-- Quoted passage --
# What broadhead



## jaho (Sep 13, 2010)

Out of the two you listed i would choose the grizztricks


----------



## Jsouthern (Jan 31, 2011)

For the money and hit for hit, check out the muzzys. I know they arent the biggest hole maker but for the money, reliability, and durability, you cant beat them. Its all about shot placement anyway.


----------



## Buck Hunter 366 (Feb 18, 2012)

Jsouthern said:


> For the money and hit for hit, check out the muzzys. I know they arent the biggest hole maker but for the money, reliability, and durability, you cant beat them. Its all about shot placement anyway.


do they fly good, they look tough


----------



## wareagle88 (Dec 29, 2011)

My Muzzy 3 blade 125's fly true like field tips.


----------



## outdoorkid1 (Nov 20, 2010)

magnus


----------



## arhoythunter (Aug 3, 2010)

STs!


----------



## Rebel17 (Aug 23, 2011)

how many pounds are you shootin?


----------



## PAxDEERxSLAYER (Aug 24, 2011)

rage or T3 for mechanicals

muzzys or slick tricks for fixed blades


----------



## hunter-4-life (Feb 22, 2011)

-- Goal 1 --
Check each statement below against the forum thread on broadheads and mark it yes or no, quoting the words of the thread that decide it. (a) wareagle88 says Muzzy 3 blade 125's fly true like field tips. (b) Jsouthern claims the Muzzys make the biggest hole. (c) PAxDEERxSLAYER suggests rage or T3 for fixed blades.
-- Goal 2 --
Reproduce the rows word for word, from the first row up to and including the line that contains "Looking at the screenshot, I should click(x=35, y=237).".

[Entries on where items appear]

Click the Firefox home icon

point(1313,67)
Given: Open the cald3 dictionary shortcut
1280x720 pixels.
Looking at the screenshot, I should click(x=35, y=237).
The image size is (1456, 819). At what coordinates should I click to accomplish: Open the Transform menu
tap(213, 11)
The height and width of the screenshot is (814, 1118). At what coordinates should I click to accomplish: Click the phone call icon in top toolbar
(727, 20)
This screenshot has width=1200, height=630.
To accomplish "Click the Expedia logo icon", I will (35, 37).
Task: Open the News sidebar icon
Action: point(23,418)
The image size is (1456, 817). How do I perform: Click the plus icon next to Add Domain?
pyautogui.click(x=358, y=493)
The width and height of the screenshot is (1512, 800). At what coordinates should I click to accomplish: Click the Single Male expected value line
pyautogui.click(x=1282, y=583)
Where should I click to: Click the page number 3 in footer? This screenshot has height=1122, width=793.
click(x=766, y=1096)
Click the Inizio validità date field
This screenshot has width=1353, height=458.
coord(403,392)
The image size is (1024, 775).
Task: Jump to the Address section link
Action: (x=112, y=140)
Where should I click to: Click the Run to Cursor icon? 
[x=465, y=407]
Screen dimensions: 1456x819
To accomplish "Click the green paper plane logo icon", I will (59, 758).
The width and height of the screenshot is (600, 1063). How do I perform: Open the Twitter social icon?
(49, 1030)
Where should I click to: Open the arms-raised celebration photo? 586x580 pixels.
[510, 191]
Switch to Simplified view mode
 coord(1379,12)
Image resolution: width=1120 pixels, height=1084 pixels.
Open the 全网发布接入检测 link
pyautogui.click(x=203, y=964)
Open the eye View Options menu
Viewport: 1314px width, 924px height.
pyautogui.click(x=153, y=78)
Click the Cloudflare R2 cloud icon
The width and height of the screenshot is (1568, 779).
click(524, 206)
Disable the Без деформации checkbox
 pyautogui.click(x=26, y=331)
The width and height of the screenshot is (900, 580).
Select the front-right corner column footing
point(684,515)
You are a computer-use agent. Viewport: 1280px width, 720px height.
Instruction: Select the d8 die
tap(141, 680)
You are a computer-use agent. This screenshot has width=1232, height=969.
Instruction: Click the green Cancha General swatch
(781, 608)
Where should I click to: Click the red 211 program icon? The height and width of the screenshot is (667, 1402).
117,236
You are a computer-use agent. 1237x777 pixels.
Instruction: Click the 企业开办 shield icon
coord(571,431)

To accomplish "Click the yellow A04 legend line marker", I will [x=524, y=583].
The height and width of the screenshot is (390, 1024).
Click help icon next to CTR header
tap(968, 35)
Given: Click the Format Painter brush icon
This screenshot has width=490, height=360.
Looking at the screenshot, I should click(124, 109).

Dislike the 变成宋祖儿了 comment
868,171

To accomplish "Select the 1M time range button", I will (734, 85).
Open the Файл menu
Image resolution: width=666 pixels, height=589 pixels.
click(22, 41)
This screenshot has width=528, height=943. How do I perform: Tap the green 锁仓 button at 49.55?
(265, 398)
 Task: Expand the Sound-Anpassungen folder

-- Exercise output 1 --
(a) Yes: "My Muzzy 3 blade 125's fly true like field tips."
(b) No: "I know they arent the biggest hole maker"
(c) No: "rage or T3 for mechanicals"

-- Exercise output 2 --
Click the Firefox home icon

point(1313,67)
Given: Open the cald3 dictionary shortcut
1280x720 pixels.
Looking at the screenshot, I should click(x=35, y=237).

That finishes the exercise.